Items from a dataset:
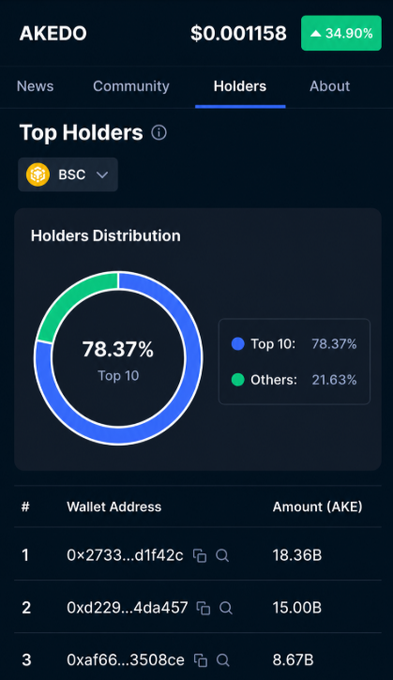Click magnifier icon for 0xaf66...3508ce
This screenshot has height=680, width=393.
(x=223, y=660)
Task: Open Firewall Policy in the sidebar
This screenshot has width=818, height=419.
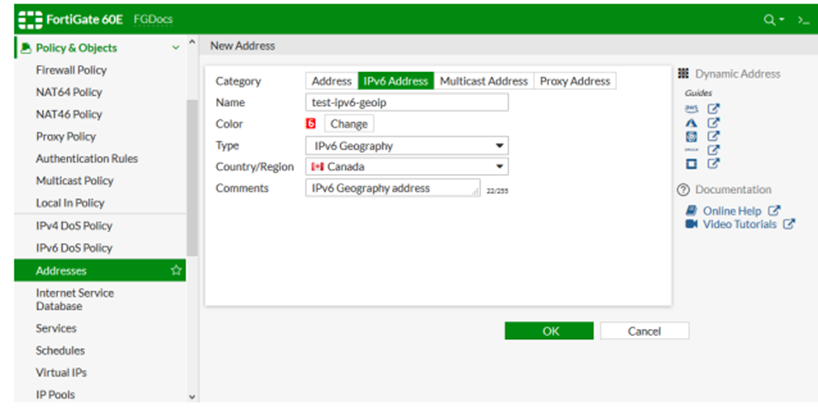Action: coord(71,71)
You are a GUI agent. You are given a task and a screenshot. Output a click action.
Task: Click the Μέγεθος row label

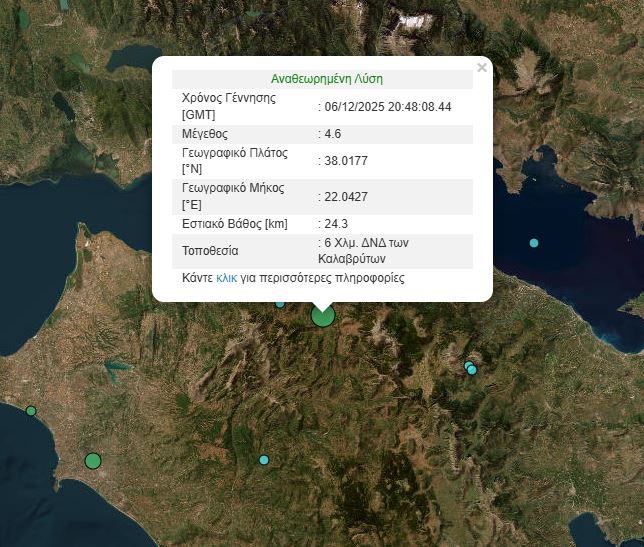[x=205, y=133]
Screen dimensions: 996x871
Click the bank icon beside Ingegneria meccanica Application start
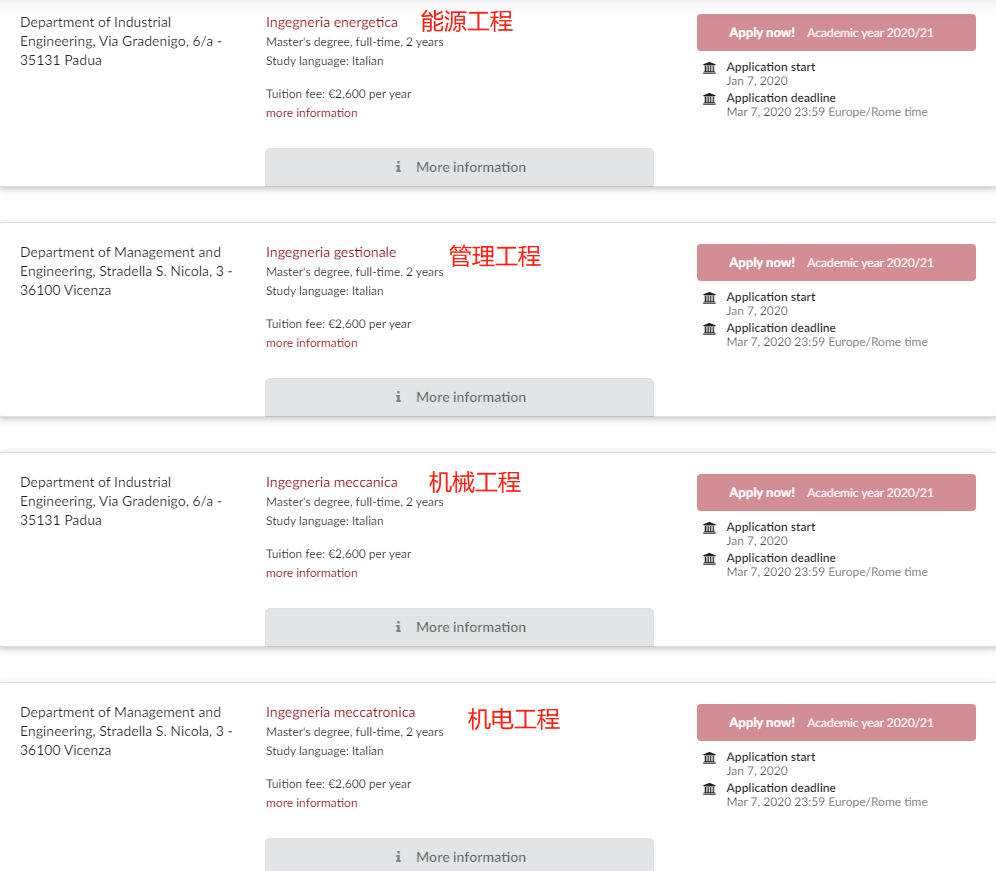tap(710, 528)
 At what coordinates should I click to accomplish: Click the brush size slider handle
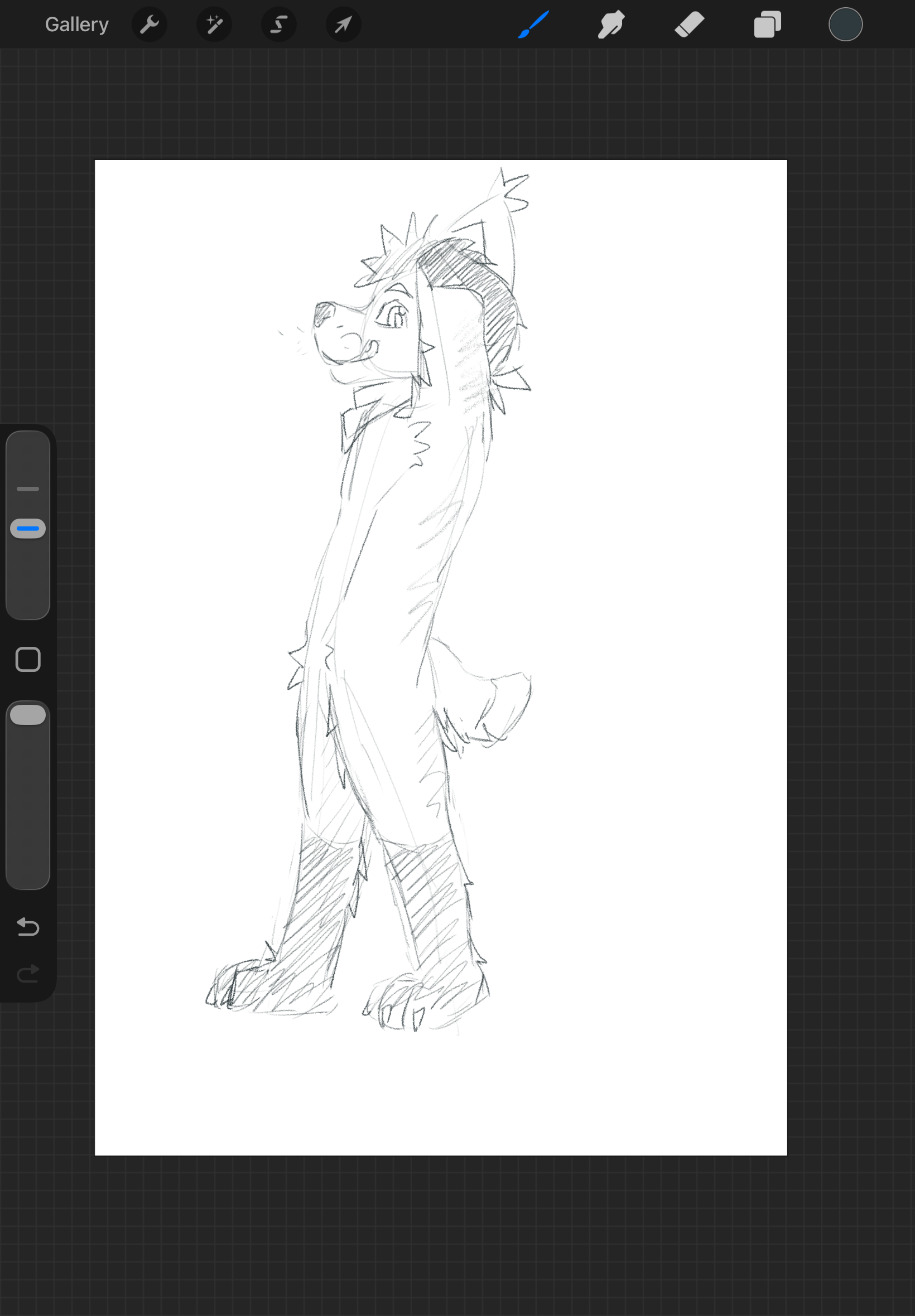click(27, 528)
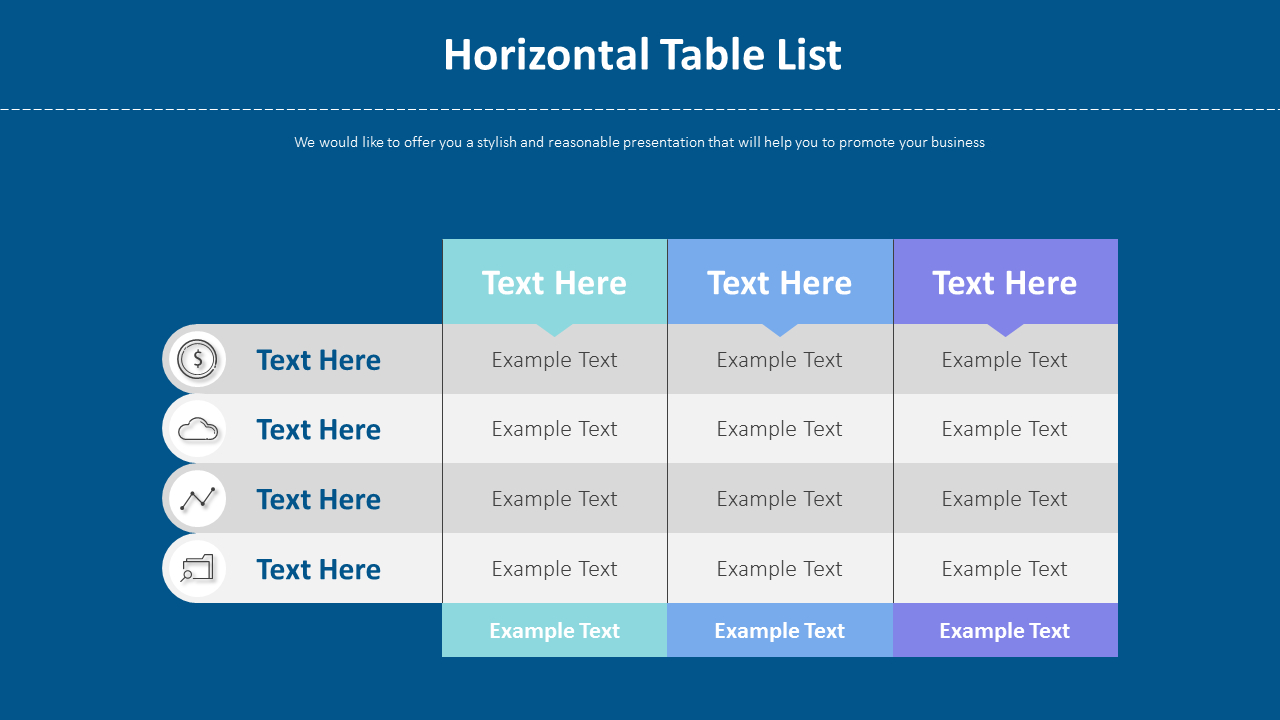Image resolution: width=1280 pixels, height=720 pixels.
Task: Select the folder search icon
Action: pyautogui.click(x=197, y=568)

● Activity: From the line containing "Screen dimensions: 996x871" down to the final line of the records above, restate every line word for word, add nothing, and skip the pictures.

● Problem solution:
Screen dimensions: 996x871
Click the bank icon beside Ingegneria meccanica Application start
tap(710, 528)
 At what coordinates should I click to accomplish: Click the brush size slider handle
click(27, 528)
Image resolution: width=1280 pixels, height=720 pixels.
Task: Select the folder search icon
Action: pyautogui.click(x=197, y=568)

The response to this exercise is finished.